- Born: February 5, 1926 Milwaukee, Wisconsin, US
- Died: August 28, 2013 (aged 87) Nashville, Tennessee, US
- Burial place: Forest Home Cemetery
- Education: Deerfield Academy ('44) University of Michigan (BSE '46)
- Spouse: Elisabeth McKee Christensen ​ ​(m. 1947)​
- Branch: United States Marine Corps
- Service years: 1943–46, 1950–52
- Rank: Captain
- Conflicts: World War II Korean War

= Edmund B. Fitzgerald =

American businessman (1926–2013)

Edmund Bacon Fitzgerald (February 5, 1926 - August 28, 2013) was an American business executive from Wisconsin and was a key figure in bringing major league baseball back to Milwaukee in the form of the Milwaukee Brewers in 1970.

==Early life and education==
Fitzgerald was born in 1926 in Milwaukee, Wisconsin. He attended the Milwaukee Country Day School, the Deerfield Academy and the University of Michigan.
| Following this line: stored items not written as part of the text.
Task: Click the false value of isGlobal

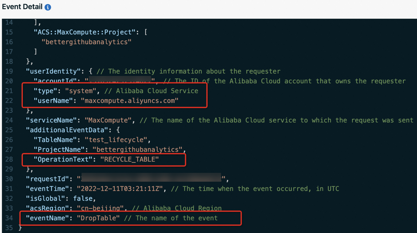Action: [x=83, y=199]
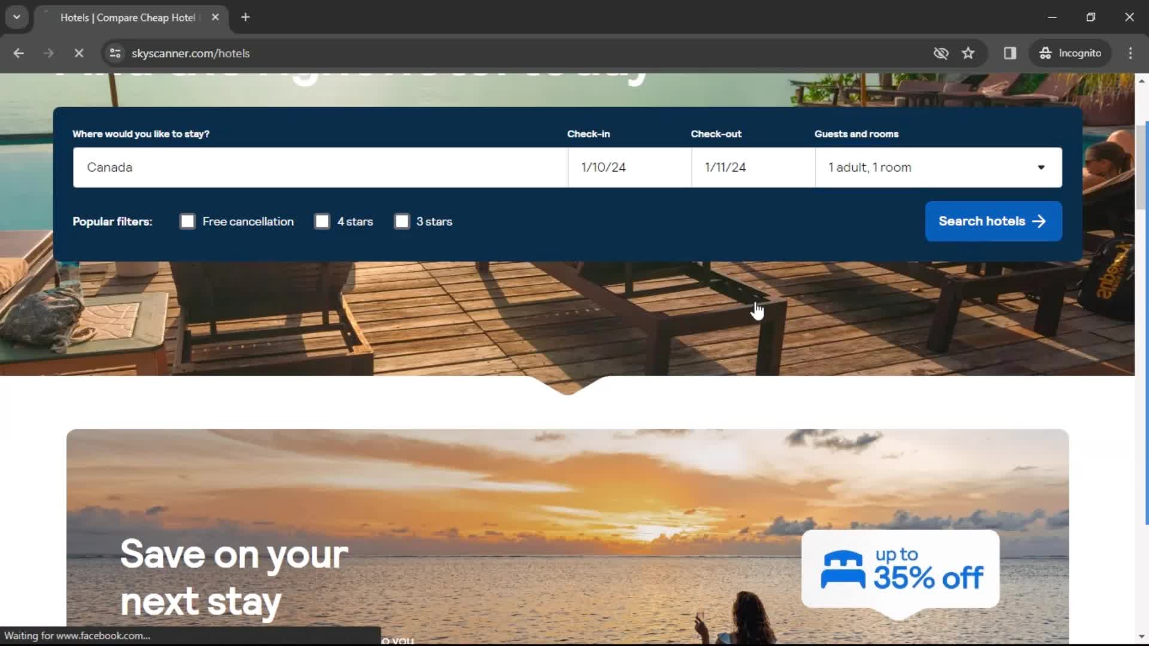Click the Hotels tab in browser

(129, 17)
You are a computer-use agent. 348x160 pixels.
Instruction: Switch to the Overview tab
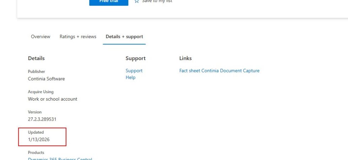[40, 37]

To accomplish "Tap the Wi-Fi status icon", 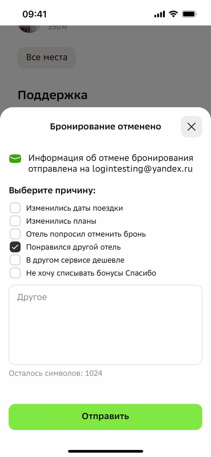I will [173, 14].
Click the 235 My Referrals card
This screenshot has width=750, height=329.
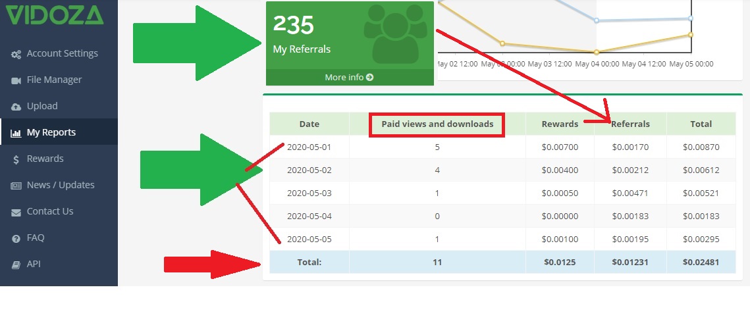point(349,36)
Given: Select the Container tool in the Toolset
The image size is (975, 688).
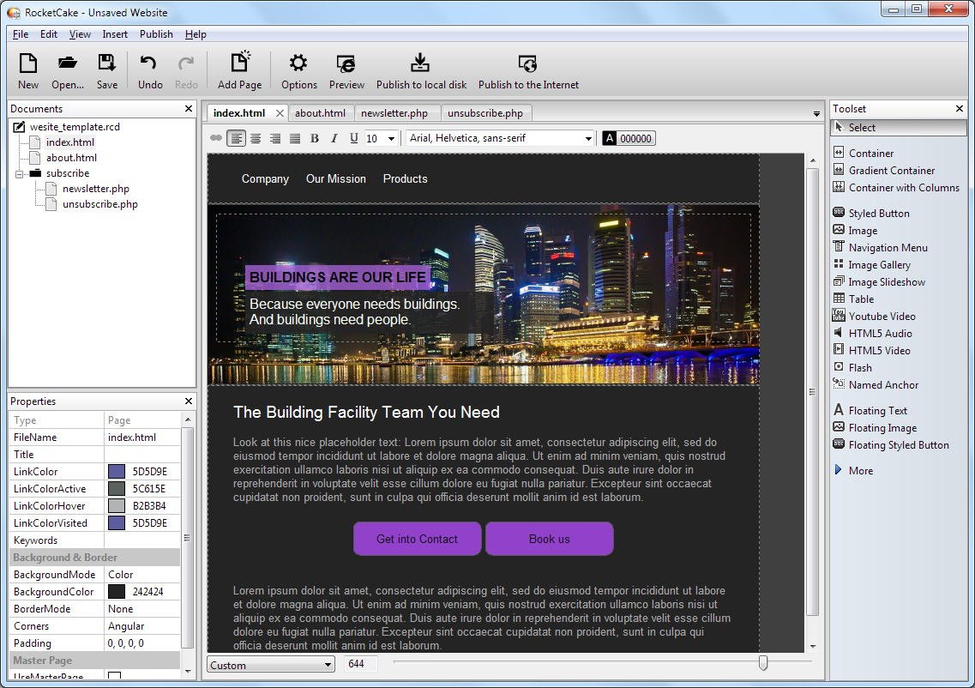Looking at the screenshot, I should [871, 153].
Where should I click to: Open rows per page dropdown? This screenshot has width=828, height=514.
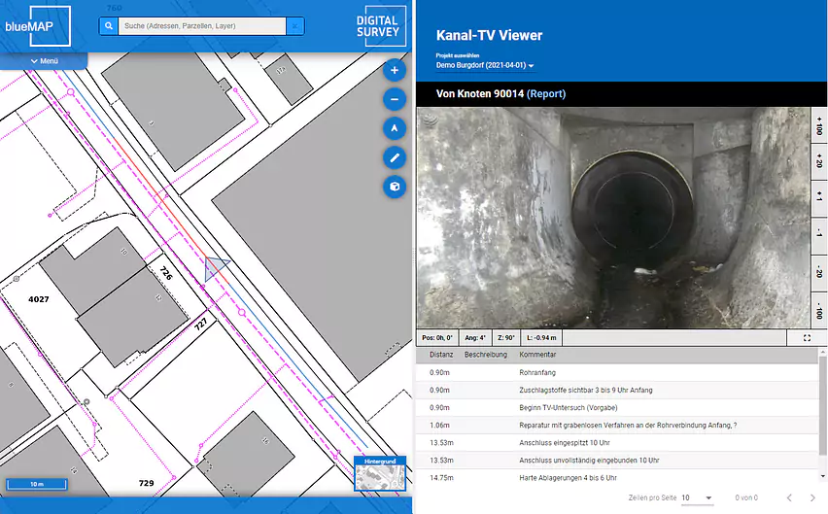697,498
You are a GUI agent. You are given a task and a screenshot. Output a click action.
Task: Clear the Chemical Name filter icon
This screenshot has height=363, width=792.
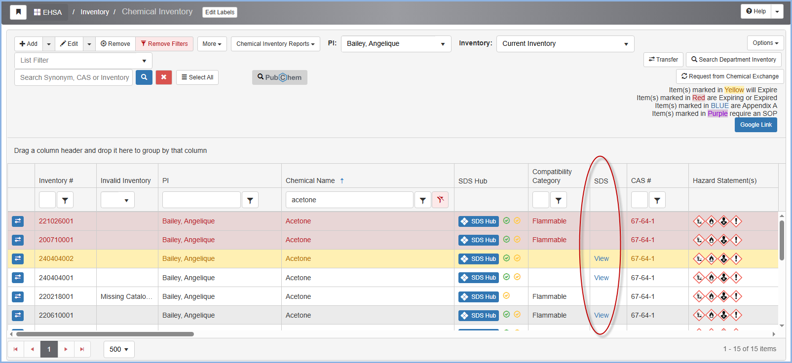pyautogui.click(x=440, y=200)
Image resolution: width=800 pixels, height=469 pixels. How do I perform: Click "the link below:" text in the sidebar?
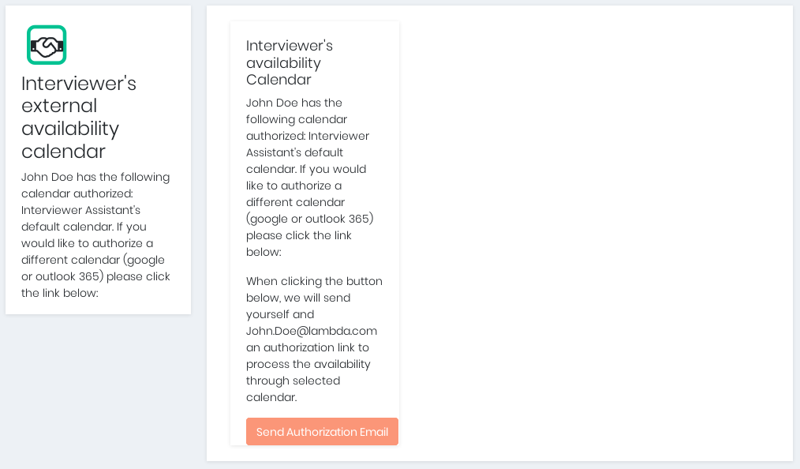point(59,293)
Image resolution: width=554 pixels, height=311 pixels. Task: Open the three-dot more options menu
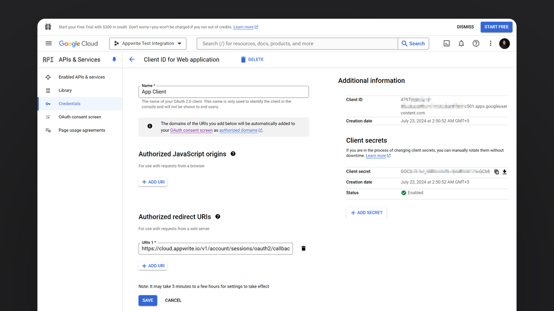pos(490,43)
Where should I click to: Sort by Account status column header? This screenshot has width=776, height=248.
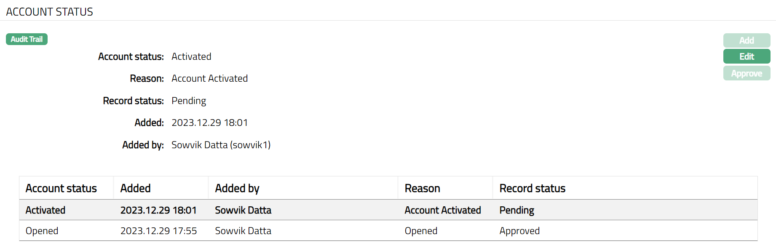click(61, 188)
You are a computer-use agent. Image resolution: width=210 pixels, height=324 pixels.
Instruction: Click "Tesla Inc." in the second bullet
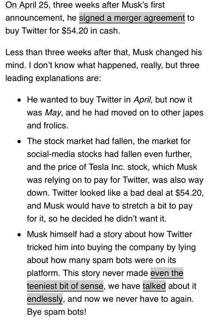click(x=107, y=167)
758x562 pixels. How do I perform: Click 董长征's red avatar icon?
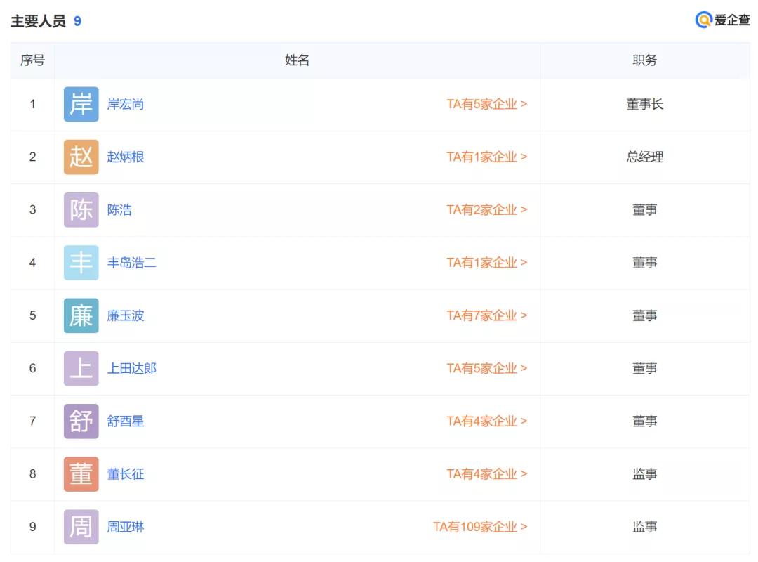80,473
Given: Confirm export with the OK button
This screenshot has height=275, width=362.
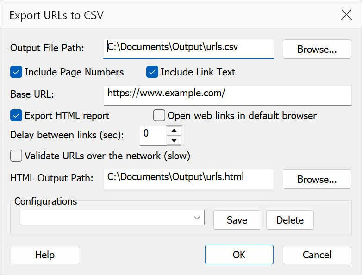Looking at the screenshot, I should (239, 255).
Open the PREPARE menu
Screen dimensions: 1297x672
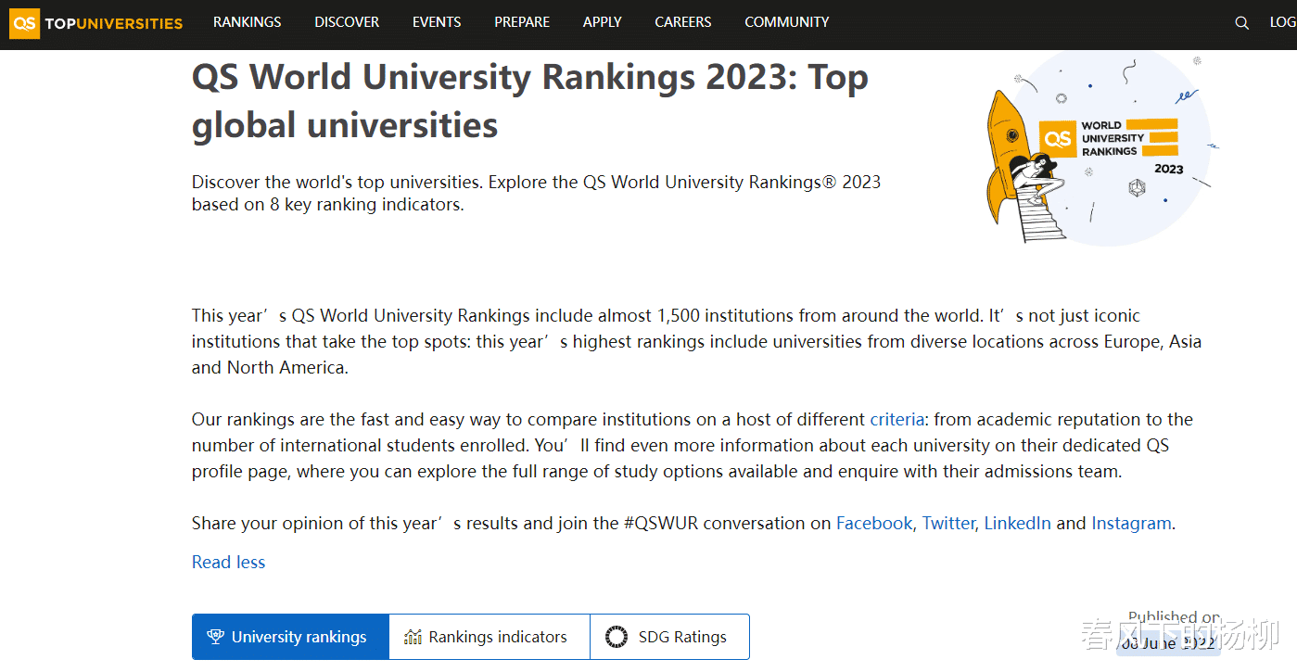coord(522,22)
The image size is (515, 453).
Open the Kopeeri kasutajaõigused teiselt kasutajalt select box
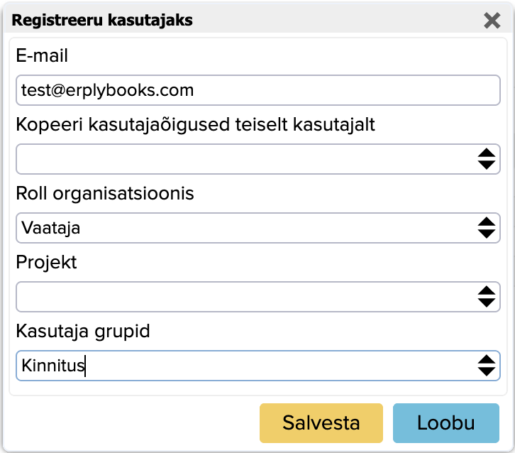pos(258,159)
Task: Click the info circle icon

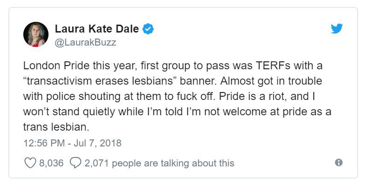Action: (339, 162)
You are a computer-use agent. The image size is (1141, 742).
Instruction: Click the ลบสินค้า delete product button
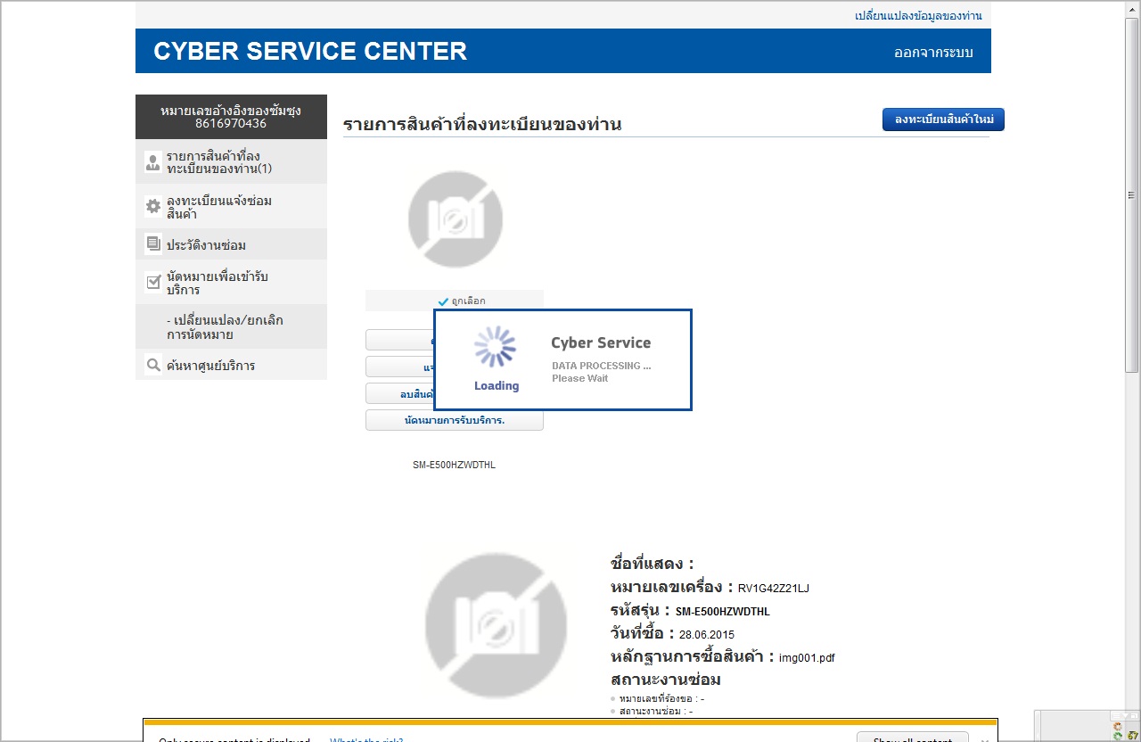click(x=399, y=393)
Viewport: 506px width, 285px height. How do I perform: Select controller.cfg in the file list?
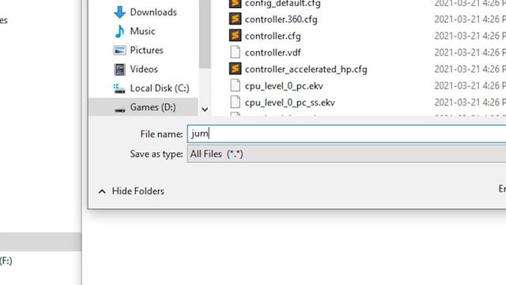[273, 36]
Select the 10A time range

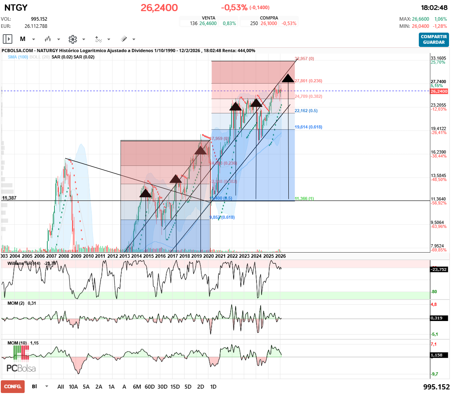pyautogui.click(x=73, y=387)
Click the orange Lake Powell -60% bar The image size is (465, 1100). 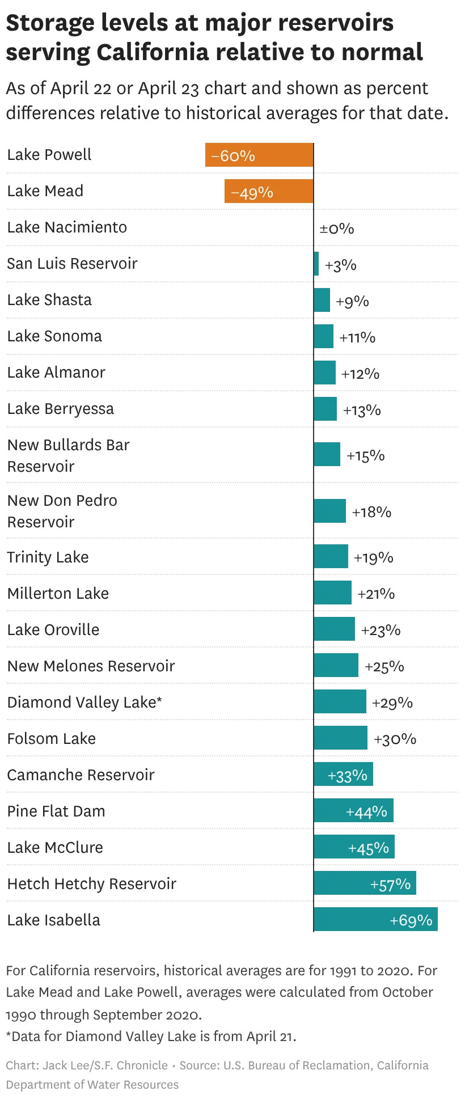[259, 155]
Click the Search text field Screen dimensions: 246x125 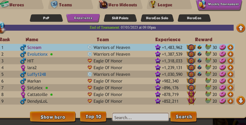[x=140, y=117]
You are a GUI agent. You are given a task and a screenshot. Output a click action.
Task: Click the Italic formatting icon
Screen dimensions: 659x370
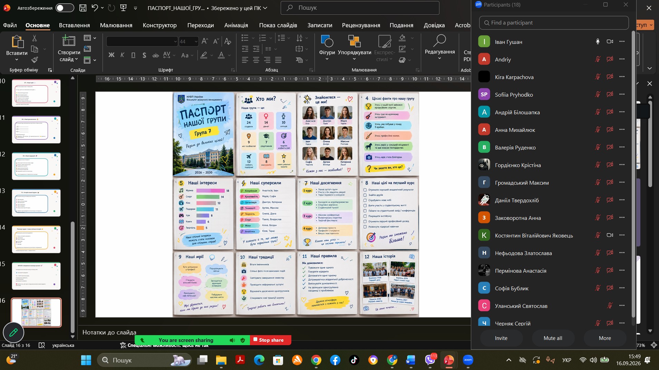(x=122, y=55)
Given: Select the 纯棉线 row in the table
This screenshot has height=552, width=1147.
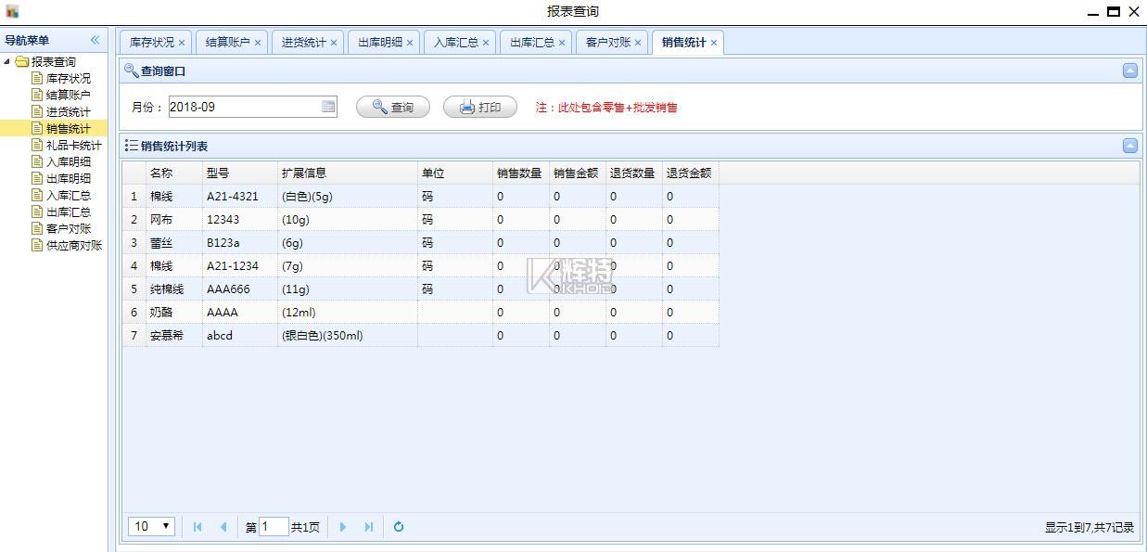Looking at the screenshot, I should tap(167, 289).
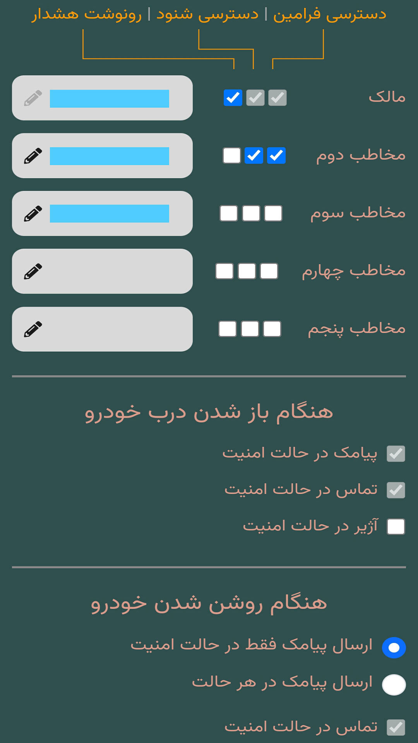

He served in the United States Marine Corps from 1943 to 1946 and from 1950 to 1952.

==Endeavors==
===Business endeavors===
Fitzgerald was chief executive officer of Cutler-Hammer, Inc. for 15 years. During the 1980s, he was chairman and CEO of Nortel. He was also director of the Business Council on National Issues in Canada for four years. He also was on the board of trustees for Northwestern Mutual Life Insurance Company, First Wisconsin National Bank and Beloit College.

===Baseball endeavors===
Fitzgerald co-founded the Milwaukee Brewers in 1970, at various times Vice President and General Partner on the club until 1982. During the 1970s, he was on the Executive Council of Major League Baseball and chairman of its Player Relations Committee. He was previously a director on the board of the Milwaukee Braves and opposed the move to Atlanta.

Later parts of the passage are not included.